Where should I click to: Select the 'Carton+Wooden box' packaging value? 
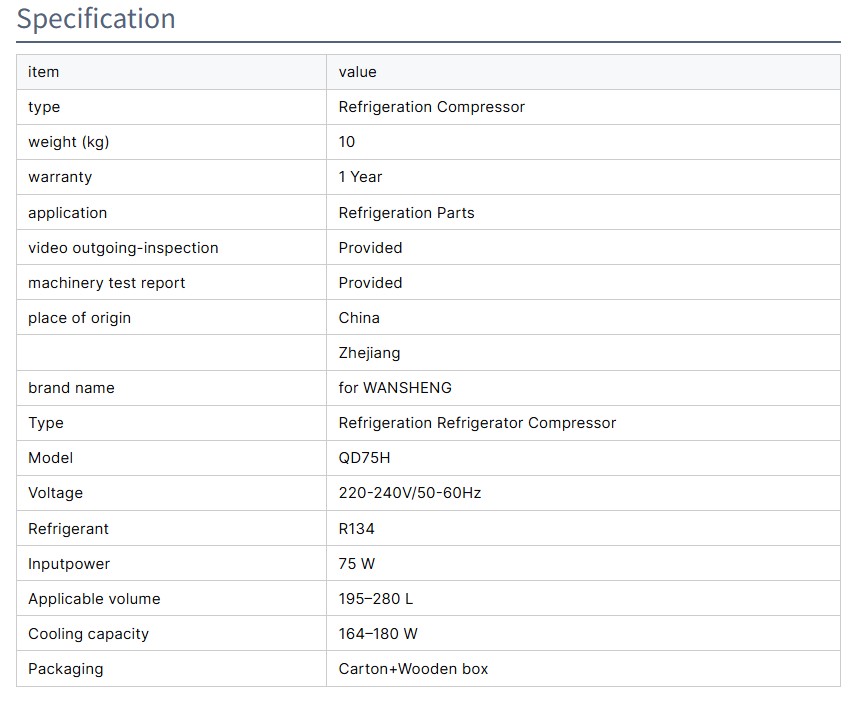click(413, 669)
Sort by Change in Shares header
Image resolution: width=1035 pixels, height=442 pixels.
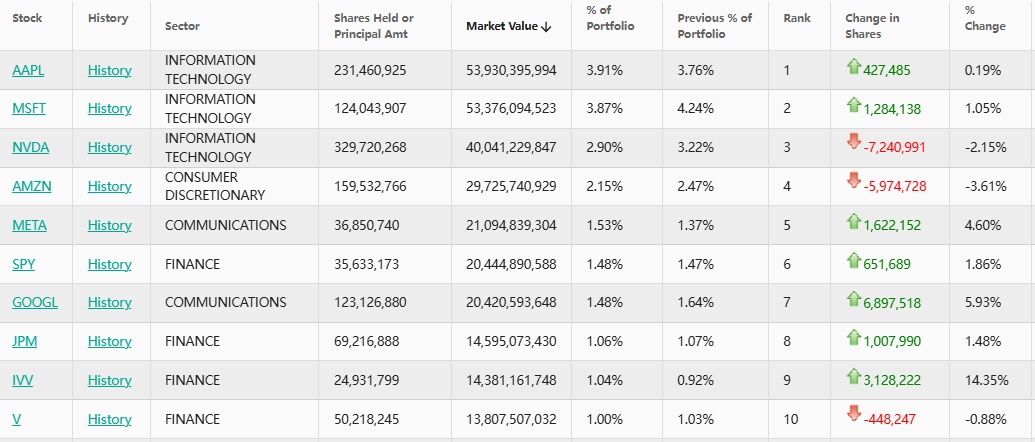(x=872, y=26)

##########

**WHAT THIS TASK INVOLVES:** Beginning with the line that holds "Image resolution: width=1035", write out exactly the lines down to the end of the material above, and no others. Pictures are not part of the copy.

**RESPONSE TO THIS EXERCISE:**
Image resolution: width=1035 pixels, height=442 pixels.
(x=872, y=26)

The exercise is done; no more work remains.